Perhaps this criticism is a bit harsh; there is, of course, fun in not knowing every little detail of a show. Being strung along by talented writers who know what they’re doing is one of TV’s greatest pleasures. But the issues with this finale — and, by extension, this season as a whole — are less about minute plot details and more about general narrative payoff. Season two confirmed “Mr. Robot” as a series concerned with character over plot: we see Darlene’s stunned reaction for an uncomfortable length before we’re shown just how much the FBI knows, and it’s Elliot’s face, lit up by a computer screen displaying the plot details we so desperately crave, that the camera lingers on. But it comes off as a bit hypocritical when, after focusing so intensely on the paths these characters have taken this season, the finale’s closing 15 minutes raised an infinite number of questions about the plot: What has Tyrell been up to all season? What secret does Tyrell know about Elliot? What have Whiterose and Price been plotting? How does Angela tie into all of this? We have to care about the CTO guy again? Meanwhile, only one question pertains to our lead character: just how unreliable of a narrator is Elliot? These questions are fascinating and potent, but they arise at the frustrating expense of any sort of satisfying conclusion to the past 12 episodes.
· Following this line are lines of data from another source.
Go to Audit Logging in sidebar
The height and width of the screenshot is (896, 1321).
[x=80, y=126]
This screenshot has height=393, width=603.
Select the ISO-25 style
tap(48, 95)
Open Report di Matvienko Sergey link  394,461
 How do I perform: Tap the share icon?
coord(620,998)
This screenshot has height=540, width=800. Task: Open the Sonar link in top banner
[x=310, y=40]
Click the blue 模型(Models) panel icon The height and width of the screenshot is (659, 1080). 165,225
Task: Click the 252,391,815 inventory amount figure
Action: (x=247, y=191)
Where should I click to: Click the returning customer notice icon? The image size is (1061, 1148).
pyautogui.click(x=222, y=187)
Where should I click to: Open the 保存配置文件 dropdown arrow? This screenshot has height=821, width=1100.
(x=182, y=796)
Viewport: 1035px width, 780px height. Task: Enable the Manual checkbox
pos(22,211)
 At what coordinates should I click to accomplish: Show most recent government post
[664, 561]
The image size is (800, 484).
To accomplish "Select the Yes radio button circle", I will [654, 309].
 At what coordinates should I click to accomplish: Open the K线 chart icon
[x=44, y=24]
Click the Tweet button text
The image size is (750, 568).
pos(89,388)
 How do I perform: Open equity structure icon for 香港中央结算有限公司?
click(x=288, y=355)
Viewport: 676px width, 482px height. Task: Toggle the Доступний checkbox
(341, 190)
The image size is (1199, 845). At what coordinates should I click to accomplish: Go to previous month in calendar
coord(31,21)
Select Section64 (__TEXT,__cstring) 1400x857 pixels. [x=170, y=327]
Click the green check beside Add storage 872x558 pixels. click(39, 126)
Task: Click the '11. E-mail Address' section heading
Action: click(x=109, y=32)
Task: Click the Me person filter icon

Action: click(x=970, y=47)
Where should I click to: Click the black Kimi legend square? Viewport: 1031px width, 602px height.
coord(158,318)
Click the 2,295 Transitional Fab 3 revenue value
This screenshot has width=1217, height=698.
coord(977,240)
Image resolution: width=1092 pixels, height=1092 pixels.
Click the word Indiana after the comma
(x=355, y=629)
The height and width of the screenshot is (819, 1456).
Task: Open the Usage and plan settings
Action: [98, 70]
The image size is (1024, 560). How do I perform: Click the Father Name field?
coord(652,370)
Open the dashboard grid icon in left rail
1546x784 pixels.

Yet, there’s still much to be intrigued by in “Mr. Robot” ’s idiosyncratic finale. Esmail’s Herculean task of writing and directing every episode of the season produced some admittedly self-indulgent stretches as well as many undeniably brilliant flourishes of creativity. Specifically, Angela and Whiterose’s slow-burning, Lynchian conversation in the first part of the finale is delightfully strange and off-kilter, suggesting a tantalizing larger mythology for the series going forward. Grace Gummer’s (“The Newsroom”) Dom was the season’s most successful new creation, and her interrogation of Darlene was the true highlight of the final episode. And Malek’s performance during his climactic confrontation with Mr. Robot and Tyrell is, as always, incredible.
As a whole, though, it’ll be hard to judge where season two of “Mr. Robot” stands when the show is over. From a purely aesthetic point of view, it’s hard to argue against the cohesion and confidence of season two’s masterful marriage of visuals and audio, even if they are, yes, especially self-serious. But this was also the season in which a number of narrative gambles — like the delayed “big reveal” in the first half of the season — simply didn’t work. Compared to its explosive first season, “Mr. Robot” this year was almost underwhelming. Is that the point, though? Are we now being ushered into an era of “Mr. Robot” in which the plot is almost perfunctory, and Elliot’s head is now the most volatile setting on TV? That’s a bit unnerving, to be honest; the best episode of this season, “Successor,” abandoned Elliot entirely. But the show’s web of plot is expanding just as our principals find the walls closing in on them. One can only hope Esmail finds intriguing and successful ways of exploiting that dichotomy in the coming seasons.